This is an automated email from the ASF dual-hosted git repository.

924060929 pushed a commit to branch fe_local_shuffle_rebase_wip
in repository https://gitbox.apache.org/repos/asf/doris.git

commit a2760874f8c7edd6ea7598663f82d5850f82566b
Author: 924060929 <[email protected]>
AuthorDate: Wed May 20 17:23:52 2026 +0800

    [revert](local shuffle) Roll back the sender_count std::max patch
    
    The previous commit ef4ea66a66f raised _create_deferred_local_exchangers'
    sender_count to std::max(upstream_pipe->num_tasks(), _num_instances) on
    the theory that shared_state is shared across all _num_instances fragment
    instances and each contributes one close.
    
    That breaks the inverse case: when upstream_pipe legitimately has 1 task
    (e.g.
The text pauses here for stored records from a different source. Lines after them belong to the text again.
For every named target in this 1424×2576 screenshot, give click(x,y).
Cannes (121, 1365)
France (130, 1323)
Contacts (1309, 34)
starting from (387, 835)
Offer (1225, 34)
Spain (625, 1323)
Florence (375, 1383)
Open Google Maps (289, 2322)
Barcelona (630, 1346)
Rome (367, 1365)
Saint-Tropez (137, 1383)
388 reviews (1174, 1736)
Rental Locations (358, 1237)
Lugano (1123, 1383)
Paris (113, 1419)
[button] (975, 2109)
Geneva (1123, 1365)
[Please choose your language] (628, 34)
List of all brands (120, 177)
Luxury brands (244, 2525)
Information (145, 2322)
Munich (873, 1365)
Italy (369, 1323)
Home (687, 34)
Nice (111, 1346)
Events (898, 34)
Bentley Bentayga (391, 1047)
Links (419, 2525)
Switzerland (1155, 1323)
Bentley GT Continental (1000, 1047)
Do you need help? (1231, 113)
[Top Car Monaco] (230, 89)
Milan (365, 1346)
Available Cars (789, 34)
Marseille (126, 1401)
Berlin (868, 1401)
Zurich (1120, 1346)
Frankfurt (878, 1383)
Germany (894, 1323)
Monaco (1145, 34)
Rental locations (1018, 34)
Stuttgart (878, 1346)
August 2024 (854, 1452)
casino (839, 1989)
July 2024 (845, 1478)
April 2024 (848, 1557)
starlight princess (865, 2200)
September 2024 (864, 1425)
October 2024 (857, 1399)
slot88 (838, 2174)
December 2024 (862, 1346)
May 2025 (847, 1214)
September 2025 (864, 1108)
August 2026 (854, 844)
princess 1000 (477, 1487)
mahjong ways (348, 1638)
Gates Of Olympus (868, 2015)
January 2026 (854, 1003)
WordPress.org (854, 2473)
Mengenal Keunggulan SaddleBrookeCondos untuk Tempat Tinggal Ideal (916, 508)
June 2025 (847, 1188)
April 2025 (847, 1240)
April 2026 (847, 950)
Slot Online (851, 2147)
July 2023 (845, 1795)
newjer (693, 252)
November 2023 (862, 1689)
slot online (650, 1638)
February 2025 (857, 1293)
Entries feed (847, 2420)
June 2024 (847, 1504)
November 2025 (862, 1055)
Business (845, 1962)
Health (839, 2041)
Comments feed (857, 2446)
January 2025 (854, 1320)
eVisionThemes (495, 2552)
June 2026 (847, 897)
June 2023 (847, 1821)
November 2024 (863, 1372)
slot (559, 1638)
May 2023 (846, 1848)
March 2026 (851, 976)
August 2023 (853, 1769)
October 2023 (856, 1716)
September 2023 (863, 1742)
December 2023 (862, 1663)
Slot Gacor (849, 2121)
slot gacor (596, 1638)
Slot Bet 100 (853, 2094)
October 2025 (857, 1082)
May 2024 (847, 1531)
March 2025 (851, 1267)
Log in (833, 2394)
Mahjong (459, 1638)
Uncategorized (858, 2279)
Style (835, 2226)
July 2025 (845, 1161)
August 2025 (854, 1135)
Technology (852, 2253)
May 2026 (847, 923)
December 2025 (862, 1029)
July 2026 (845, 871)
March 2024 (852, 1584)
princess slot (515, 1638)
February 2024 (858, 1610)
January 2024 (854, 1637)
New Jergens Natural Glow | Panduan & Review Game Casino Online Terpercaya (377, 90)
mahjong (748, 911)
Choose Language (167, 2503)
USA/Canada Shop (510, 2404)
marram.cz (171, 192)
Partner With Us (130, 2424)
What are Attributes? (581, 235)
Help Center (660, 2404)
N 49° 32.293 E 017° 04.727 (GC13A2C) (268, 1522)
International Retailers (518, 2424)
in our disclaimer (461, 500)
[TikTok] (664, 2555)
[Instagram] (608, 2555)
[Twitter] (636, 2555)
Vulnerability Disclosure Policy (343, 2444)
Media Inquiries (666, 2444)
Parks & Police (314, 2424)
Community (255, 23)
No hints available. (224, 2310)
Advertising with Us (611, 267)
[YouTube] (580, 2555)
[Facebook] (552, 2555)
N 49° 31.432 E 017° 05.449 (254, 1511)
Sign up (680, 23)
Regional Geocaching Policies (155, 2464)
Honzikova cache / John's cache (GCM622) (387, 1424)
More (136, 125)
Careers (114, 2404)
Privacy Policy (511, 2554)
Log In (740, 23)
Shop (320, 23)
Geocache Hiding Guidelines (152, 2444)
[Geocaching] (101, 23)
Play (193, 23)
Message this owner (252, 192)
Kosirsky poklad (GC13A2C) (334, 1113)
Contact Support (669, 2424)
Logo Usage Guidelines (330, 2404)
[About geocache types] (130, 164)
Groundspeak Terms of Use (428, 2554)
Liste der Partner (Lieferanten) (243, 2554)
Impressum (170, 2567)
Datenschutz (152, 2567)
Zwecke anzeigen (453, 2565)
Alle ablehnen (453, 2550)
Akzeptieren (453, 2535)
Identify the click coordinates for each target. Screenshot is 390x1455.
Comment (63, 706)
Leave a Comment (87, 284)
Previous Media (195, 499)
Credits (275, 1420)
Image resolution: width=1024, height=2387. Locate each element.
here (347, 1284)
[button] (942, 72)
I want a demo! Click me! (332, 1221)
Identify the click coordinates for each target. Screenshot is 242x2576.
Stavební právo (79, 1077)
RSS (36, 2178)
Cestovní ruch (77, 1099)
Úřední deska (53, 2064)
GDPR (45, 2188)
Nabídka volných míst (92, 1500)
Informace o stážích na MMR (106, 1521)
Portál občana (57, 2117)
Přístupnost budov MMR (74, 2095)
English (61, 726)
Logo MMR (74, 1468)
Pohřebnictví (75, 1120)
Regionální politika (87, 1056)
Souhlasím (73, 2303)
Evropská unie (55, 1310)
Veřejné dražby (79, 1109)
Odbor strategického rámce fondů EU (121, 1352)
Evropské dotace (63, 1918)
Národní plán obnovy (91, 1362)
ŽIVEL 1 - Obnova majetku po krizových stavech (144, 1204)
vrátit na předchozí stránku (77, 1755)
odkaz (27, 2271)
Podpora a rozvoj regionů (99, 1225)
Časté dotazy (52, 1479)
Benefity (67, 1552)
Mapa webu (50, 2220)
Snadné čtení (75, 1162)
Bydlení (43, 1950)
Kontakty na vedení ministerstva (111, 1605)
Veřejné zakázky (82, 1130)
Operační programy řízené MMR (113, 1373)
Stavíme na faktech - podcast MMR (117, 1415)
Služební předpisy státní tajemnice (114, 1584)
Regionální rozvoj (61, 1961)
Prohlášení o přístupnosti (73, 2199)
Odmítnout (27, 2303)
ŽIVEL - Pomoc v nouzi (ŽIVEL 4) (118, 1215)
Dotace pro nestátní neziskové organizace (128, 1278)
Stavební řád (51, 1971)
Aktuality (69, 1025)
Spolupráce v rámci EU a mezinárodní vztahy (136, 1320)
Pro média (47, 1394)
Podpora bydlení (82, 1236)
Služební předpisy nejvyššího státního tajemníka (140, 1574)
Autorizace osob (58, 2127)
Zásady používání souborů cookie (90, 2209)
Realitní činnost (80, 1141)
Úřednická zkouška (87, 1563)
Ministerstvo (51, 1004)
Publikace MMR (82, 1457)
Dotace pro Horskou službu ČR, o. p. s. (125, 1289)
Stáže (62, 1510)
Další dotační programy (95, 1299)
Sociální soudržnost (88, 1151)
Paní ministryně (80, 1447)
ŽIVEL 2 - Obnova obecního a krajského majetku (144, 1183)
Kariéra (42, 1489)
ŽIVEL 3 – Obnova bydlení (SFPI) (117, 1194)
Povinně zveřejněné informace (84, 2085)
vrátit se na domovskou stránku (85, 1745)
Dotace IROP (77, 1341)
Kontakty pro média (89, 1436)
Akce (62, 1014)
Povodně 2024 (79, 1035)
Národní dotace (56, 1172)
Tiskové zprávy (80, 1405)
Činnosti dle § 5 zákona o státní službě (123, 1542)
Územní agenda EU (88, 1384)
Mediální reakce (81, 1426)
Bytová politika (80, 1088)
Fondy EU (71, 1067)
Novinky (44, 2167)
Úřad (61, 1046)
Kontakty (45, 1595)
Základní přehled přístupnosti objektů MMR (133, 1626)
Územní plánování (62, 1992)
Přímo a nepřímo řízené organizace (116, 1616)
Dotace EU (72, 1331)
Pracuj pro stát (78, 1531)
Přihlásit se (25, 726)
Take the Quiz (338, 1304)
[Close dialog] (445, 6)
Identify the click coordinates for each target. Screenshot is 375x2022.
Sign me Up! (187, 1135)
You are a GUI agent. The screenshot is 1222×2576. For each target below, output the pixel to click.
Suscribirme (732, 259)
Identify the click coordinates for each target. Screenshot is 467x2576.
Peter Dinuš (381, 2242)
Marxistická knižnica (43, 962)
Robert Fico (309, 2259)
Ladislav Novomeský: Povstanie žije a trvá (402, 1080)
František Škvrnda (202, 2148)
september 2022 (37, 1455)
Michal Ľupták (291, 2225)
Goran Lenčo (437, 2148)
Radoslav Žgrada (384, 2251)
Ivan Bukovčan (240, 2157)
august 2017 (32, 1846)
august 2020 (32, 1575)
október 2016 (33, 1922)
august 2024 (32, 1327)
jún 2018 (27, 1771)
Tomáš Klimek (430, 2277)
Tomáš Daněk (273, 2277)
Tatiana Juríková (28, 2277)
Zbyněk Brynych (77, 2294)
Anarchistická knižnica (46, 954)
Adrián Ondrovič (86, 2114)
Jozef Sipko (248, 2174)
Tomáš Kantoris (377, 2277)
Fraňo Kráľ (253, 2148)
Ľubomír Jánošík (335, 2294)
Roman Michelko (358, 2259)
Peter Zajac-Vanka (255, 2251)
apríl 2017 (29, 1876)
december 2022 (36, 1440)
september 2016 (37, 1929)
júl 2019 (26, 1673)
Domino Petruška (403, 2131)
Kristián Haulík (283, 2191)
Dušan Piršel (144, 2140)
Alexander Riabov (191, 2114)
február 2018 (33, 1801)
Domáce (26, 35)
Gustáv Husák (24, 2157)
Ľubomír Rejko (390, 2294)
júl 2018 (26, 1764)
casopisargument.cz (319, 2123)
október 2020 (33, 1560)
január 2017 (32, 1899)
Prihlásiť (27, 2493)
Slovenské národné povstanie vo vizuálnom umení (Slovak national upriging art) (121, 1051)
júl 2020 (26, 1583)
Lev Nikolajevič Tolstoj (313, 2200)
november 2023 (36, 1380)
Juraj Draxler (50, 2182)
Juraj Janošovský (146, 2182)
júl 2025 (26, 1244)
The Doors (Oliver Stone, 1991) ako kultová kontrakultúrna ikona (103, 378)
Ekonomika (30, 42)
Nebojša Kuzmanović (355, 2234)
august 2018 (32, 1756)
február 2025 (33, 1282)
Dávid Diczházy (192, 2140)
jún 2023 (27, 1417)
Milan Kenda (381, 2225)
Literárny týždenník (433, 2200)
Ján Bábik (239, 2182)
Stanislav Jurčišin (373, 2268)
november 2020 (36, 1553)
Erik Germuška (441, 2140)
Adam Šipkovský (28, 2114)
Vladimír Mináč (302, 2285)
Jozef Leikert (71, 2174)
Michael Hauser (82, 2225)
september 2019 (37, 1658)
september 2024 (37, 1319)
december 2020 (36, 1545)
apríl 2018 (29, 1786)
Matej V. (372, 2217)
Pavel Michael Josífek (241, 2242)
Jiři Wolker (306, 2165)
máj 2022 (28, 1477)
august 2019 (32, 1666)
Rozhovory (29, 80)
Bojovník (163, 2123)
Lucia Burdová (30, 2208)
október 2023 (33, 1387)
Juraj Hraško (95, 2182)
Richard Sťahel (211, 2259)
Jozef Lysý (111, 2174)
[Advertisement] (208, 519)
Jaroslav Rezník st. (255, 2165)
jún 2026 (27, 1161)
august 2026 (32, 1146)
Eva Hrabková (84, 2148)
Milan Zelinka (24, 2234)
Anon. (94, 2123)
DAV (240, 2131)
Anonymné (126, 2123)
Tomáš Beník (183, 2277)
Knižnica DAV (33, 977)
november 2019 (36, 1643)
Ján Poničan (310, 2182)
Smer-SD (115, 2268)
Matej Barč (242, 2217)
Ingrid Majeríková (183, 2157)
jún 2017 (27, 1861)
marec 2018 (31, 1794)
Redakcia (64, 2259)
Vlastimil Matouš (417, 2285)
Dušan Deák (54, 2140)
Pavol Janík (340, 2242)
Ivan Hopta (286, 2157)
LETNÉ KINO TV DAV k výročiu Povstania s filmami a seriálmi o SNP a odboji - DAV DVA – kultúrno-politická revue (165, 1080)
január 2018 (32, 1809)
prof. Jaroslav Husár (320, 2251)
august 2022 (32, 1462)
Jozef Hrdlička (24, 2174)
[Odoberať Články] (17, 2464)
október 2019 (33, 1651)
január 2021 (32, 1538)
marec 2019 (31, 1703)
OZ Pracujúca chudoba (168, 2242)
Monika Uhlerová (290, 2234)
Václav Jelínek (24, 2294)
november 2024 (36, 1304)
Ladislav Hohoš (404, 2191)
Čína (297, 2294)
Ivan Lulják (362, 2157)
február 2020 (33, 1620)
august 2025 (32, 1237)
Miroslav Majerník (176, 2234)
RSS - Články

PASSTHROUGH below a serial scan inside a single fragment instance),
    only 1 close actually happens, so the raised initial count never reaches
    zero — downstream sources block on SHUFFLE_DATA_DEPENDENCY forever.
    Surfaced by mtmv_up_down_job_p0.load.test_upgrade_downgrade_prepare_job_mtmv
    (MV refresh hung at RUNNING in build 949402): plan dump shows LE id=5
    PASSTHROUGH with _num_senders=6, _running_sink_operators=5 — only one
    close arrived, exchanger never finalized.
    
    Restore the original sender_count = info.upstream_pipe->num_tasks().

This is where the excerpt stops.